(Exercise objective)
Rename "bug's leg" to "insect's leg" wherever it occurs in the records below, and give the records again with nothing else changed.
##### Material provided
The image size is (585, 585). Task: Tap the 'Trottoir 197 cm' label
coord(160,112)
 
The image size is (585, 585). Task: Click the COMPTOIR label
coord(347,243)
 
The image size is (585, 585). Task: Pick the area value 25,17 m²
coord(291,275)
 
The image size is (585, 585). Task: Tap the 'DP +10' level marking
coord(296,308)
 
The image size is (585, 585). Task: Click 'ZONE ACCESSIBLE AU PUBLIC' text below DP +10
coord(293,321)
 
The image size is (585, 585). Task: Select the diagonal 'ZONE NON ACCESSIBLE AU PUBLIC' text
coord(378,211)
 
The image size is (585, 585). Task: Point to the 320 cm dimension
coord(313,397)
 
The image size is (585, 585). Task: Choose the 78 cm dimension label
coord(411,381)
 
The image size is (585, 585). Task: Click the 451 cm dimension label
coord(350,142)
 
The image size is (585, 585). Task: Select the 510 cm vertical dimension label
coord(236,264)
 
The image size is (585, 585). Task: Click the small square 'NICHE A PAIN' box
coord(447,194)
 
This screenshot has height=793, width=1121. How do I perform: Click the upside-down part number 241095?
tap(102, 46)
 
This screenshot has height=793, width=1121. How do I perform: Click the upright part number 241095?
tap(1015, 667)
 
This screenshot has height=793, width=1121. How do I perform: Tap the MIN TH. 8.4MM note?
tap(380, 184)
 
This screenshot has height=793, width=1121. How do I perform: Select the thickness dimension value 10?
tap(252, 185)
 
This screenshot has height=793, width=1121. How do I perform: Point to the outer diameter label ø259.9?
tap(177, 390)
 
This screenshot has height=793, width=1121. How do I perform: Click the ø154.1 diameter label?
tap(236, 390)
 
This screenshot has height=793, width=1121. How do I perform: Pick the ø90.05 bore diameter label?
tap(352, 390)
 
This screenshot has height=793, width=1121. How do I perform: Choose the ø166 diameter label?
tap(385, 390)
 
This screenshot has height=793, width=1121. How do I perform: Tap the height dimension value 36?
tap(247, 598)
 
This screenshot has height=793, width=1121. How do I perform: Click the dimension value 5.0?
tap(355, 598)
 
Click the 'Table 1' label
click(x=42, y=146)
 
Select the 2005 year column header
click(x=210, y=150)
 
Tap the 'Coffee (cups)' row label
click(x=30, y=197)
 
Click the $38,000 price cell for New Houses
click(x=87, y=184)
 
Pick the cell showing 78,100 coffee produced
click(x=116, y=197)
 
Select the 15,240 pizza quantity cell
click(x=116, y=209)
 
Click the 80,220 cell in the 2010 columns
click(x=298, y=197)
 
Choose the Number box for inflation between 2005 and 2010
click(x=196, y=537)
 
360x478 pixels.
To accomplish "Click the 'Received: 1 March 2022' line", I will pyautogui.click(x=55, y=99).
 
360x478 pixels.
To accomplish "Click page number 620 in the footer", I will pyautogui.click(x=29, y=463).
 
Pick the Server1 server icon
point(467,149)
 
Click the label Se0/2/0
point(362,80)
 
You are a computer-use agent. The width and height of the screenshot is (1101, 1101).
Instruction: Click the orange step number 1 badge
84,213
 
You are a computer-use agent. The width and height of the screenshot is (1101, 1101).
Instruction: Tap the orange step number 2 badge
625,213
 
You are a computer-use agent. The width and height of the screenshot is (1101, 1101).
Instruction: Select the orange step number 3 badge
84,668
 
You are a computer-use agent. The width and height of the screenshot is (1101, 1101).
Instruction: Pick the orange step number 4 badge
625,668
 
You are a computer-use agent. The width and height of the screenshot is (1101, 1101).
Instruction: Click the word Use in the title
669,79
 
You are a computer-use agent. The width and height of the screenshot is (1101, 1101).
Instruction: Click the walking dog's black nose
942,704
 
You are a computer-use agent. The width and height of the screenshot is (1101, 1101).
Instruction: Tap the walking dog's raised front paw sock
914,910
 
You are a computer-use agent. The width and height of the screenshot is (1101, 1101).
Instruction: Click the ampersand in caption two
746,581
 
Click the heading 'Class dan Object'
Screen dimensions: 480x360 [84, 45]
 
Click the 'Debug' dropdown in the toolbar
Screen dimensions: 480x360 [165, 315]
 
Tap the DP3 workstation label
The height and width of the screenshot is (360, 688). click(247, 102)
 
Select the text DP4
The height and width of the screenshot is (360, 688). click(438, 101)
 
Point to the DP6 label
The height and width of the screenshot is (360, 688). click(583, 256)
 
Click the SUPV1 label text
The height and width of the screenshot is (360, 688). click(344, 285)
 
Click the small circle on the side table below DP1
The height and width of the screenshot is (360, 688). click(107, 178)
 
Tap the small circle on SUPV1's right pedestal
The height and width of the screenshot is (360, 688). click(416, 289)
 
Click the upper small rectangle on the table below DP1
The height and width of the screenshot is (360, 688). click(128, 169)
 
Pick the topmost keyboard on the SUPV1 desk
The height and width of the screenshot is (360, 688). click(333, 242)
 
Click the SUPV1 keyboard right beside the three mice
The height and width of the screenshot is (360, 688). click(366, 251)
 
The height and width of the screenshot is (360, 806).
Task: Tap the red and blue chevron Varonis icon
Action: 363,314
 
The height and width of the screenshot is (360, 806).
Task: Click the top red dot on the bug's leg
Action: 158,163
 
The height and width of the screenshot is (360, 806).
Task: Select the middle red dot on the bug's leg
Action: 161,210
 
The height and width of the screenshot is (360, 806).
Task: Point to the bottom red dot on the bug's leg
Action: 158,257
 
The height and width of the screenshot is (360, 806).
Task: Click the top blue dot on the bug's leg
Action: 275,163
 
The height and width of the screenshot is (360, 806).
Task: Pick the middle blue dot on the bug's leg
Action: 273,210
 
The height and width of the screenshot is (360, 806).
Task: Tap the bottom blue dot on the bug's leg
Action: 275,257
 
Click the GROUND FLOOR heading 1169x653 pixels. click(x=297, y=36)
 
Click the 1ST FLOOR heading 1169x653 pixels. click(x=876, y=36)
##########
(Written answer)
The image size is (585, 585). Task: Tap the 'Trottoir 197 cm' label
coord(160,112)
 
The image size is (585, 585). Task: Click the COMPTOIR label
coord(347,243)
 
The image size is (585, 585). Task: Pick the area value 25,17 m²
coord(291,275)
 
The image size is (585, 585). Task: Tap the 'DP +10' level marking
coord(296,308)
 
The image size is (585, 585). Task: Click 'ZONE ACCESSIBLE AU PUBLIC' text below DP +10
coord(293,321)
 
The image size is (585, 585). Task: Select the diagonal 'ZONE NON ACCESSIBLE AU PUBLIC' text
coord(378,211)
 
The image size is (585, 585). Task: Point to the 320 cm dimension
coord(313,397)
 
The image size is (585, 585). Task: Choose the 78 cm dimension label
coord(411,381)
 
The image size is (585, 585). Task: Click the 451 cm dimension label
coord(350,142)
 
The image size is (585, 585). Task: Select the 510 cm vertical dimension label
coord(236,264)
 
The image size is (585, 585). Task: Click the small square 'NICHE A PAIN' box
coord(447,194)
 
This screenshot has height=793, width=1121. How do I perform: Click the upside-down part number 241095?
tap(102, 46)
 
This screenshot has height=793, width=1121. How do I perform: Click the upright part number 241095?
tap(1015, 667)
 
This screenshot has height=793, width=1121. How do I perform: Tap the MIN TH. 8.4MM note?
tap(380, 184)
 
This screenshot has height=793, width=1121. How do I perform: Select the thickness dimension value 10?
tap(252, 185)
 
This screenshot has height=793, width=1121. How do I perform: Point to the outer diameter label ø259.9?
tap(177, 390)
 
This screenshot has height=793, width=1121. How do I perform: Click the ø154.1 diameter label?
tap(236, 390)
 
This screenshot has height=793, width=1121. How do I perform: Pick the ø90.05 bore diameter label?
tap(352, 390)
 
This screenshot has height=793, width=1121. How do I perform: Choose the ø166 diameter label?
tap(385, 390)
 
This screenshot has height=793, width=1121. How do I perform: Tap the height dimension value 36?
tap(247, 598)
 
This screenshot has height=793, width=1121. How do I perform: Click the dimension value 5.0?
tap(355, 598)
 
Click the 'Table 1' label
click(x=42, y=146)
 
Select the 2005 year column header
click(x=210, y=150)
 
Tap the 'Coffee (cups)' row label
click(x=30, y=197)
 
Click the $38,000 price cell for New Houses
click(x=87, y=184)
 
Pick the cell showing 78,100 coffee produced
click(x=116, y=197)
 
Select the 15,240 pizza quantity cell
click(x=116, y=209)
 
Click the 80,220 cell in the 2010 columns
click(x=298, y=197)
 
Choose the Number box for inflation between 2005 and 2010
click(x=196, y=537)
 
360x478 pixels.
To accomplish "Click the 'Received: 1 March 2022' line", I will pyautogui.click(x=55, y=99).
 
360x478 pixels.
To accomplish "Click page number 620 in the footer", I will pyautogui.click(x=29, y=463).
 
Pick the Server1 server icon
point(467,149)
 
Click the label Se0/2/0
point(362,80)
 
You are a computer-use agent. The width and height of the screenshot is (1101, 1101).
Instruction: Click the orange step number 1 badge
84,213
 
You are a computer-use agent. The width and height of the screenshot is (1101, 1101).
Instruction: Tap the orange step number 2 badge
625,213
 
You are a computer-use agent. The width and height of the screenshot is (1101, 1101).
Instruction: Select the orange step number 3 badge
84,668
 
You are a computer-use agent. The width and height of the screenshot is (1101, 1101).
Instruction: Pick the orange step number 4 badge
625,668
 
You are a computer-use agent. The width and height of the screenshot is (1101, 1101).
Instruction: Click the word Use in the title
669,79
 
You are a computer-use agent. The width and height of the screenshot is (1101, 1101).
Instruction: Click the walking dog's black nose
942,704
 
You are a computer-use agent. The width and height of the screenshot is (1101, 1101).
Instruction: Tap the walking dog's raised front paw sock
914,910
 
You are a computer-use agent. The width and height of the screenshot is (1101, 1101).
Instruction: Click the ampersand in caption two
746,581
 
Click the heading 'Class dan Object'
Screen dimensions: 480x360 [84, 45]
 
Click the 'Debug' dropdown in the toolbar
Screen dimensions: 480x360 [165, 315]
 
Tap the DP3 workstation label
The height and width of the screenshot is (360, 688). click(247, 102)
 
Select the text DP4
The height and width of the screenshot is (360, 688). click(438, 101)
 
Point to the DP6 label
The height and width of the screenshot is (360, 688). click(583, 256)
 
Click the SUPV1 label text
The height and width of the screenshot is (360, 688). click(344, 285)
 
Click the small circle on the side table below DP1
The height and width of the screenshot is (360, 688). click(107, 178)
 
Tap the small circle on SUPV1's right pedestal
The height and width of the screenshot is (360, 688). click(416, 289)
 
Click the upper small rectangle on the table below DP1
The height and width of the screenshot is (360, 688). click(128, 169)
 
Pick the topmost keyboard on the SUPV1 desk
The height and width of the screenshot is (360, 688). click(333, 242)
 
Click the SUPV1 keyboard right beside the three mice
The height and width of the screenshot is (360, 688). click(366, 251)
 
The height and width of the screenshot is (360, 806).
Task: Tap the red and blue chevron Varonis icon
Action: 363,314
 
The height and width of the screenshot is (360, 806).
Task: Click the top red dot on the insect's leg
Action: 158,163
 
The height and width of the screenshot is (360, 806).
Task: Select the middle red dot on the insect's leg
Action: 161,210
 
The height and width of the screenshot is (360, 806).
Task: Point to the bottom red dot on the insect's leg
Action: 158,257
 
The height and width of the screenshot is (360, 806).
Task: Click the top blue dot on the insect's leg
Action: 275,163
 
The height and width of the screenshot is (360, 806).
Task: Pick the middle blue dot on the insect's leg
Action: 273,210
 
The height and width of the screenshot is (360, 806).
Task: Tap the bottom blue dot on the insect's leg
Action: 275,257
 
Click the GROUND FLOOR heading 1169x653 pixels. click(x=297, y=36)
 
Click the 1ST FLOOR heading 1169x653 pixels. click(x=876, y=36)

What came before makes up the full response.